In this section the approaches of mapping of relational databases to RDF are discussed (Section 5.1) as well as approaches of mapping XML to RDF (Section 5.2). However, there are also more general approaches [63,64,65,66,67,68,69].

5.1. Bringing Relational Databases into the RDF

This subsection contains an overview and comparison of the approaches for mapping from a relational database into RDF. Table 5 presents the key approaches from related work. It presents the features of the below-mentioned proposals, namely: Mapping representation (SQL, RDF, XML, etc.), schema representation (RDF, OWL [70] and F-Logic [14]) and level of automation.

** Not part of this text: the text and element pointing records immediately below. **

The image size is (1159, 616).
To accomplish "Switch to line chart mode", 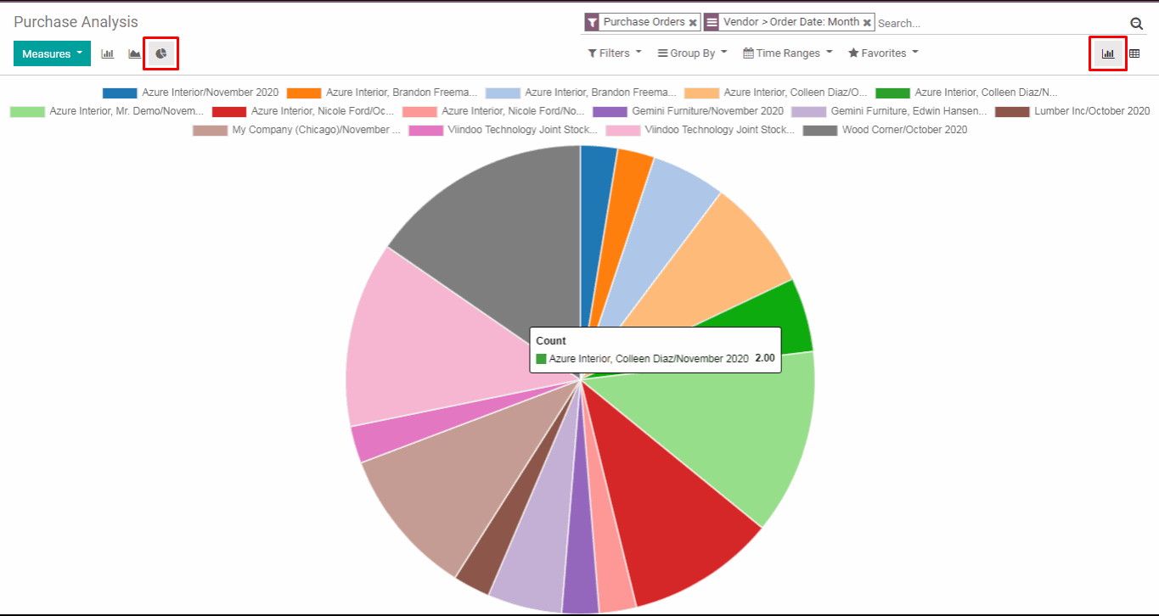I will [x=134, y=53].
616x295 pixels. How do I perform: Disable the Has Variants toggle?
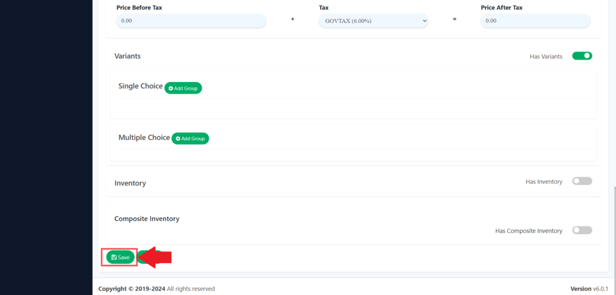click(x=582, y=56)
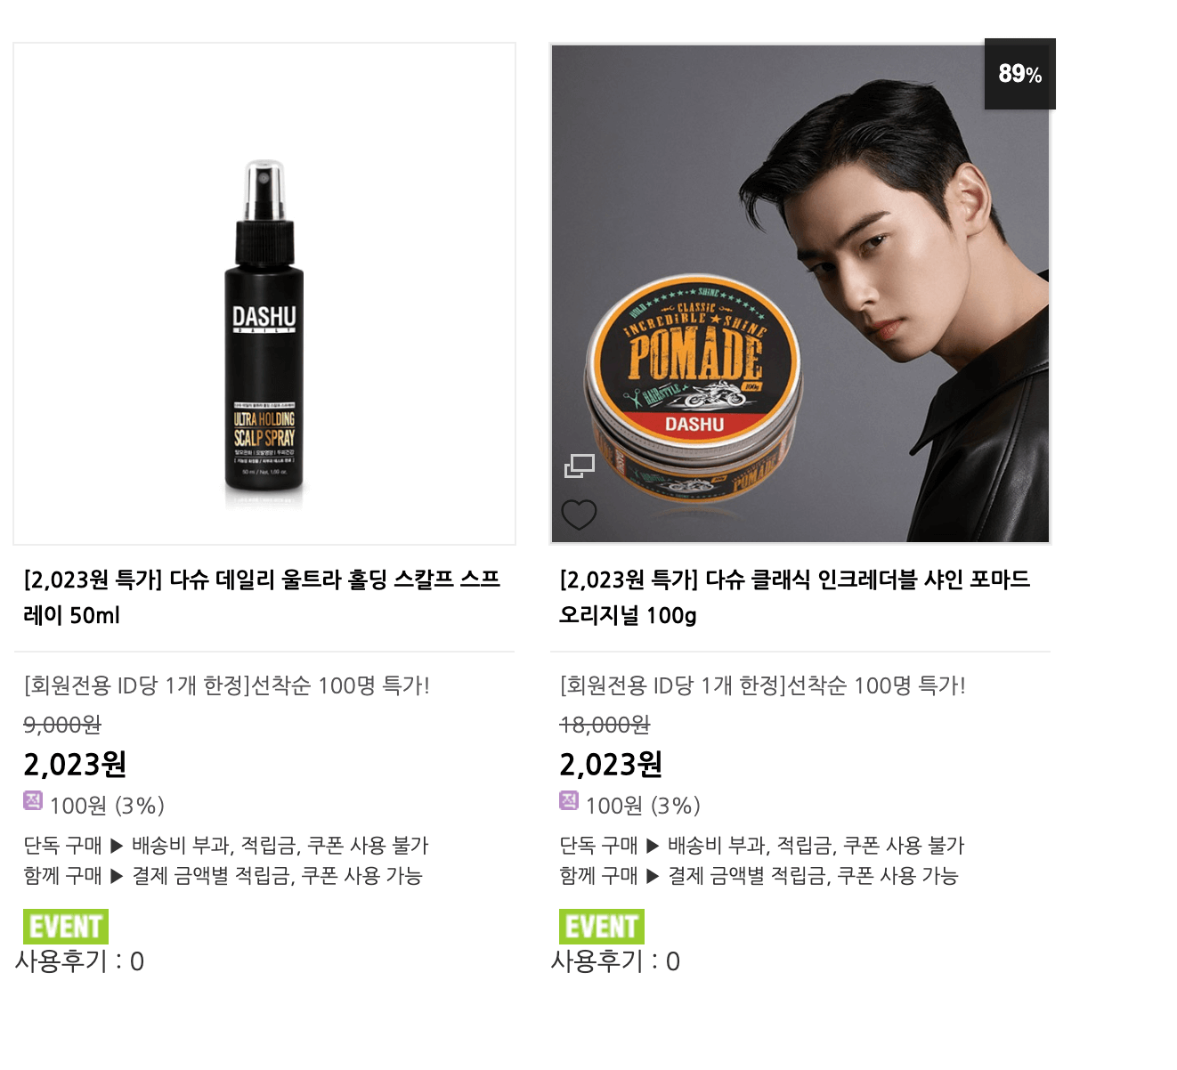Click the green EVENT badge under pomade
The width and height of the screenshot is (1177, 1070).
coord(602,927)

At the beginning, we focus on solutions [71,72,73] based on SQL as mapping representation. Triplify [71] is based on the mapping of HTTP requests onto database queries expressed in SQL queries, which are used to match subsets of the store contents and map them to RDFS classes and properties. It converts the resulting relations into RDF triples and subsequently publishes it in various RDF syntaxes. That proposal includes an approach for publishing update logs in RDF which contain all RDF resources in order to enable incremental crawling of data sources. An additional advantage is that it can be certainly integrated and deployed with the numerous, installed applications on the Web. The next approach is StdTrip [72], which proposes a structure-based framework using existing ontology alignment software. The approach finds ontology mappings between simple vocabulary that is generated from a database. The results of the vocabulary and ontology alignment algorithm are presented as suggestions to the user, who matches the most appropriate ontology mapping. RDOTE [73] also uses SQL for the specification of the data subset. In that proposal, the suitable SQL query is stored in a file. That approach transforms data residing in the database into a RDF graph dump using classes and properties.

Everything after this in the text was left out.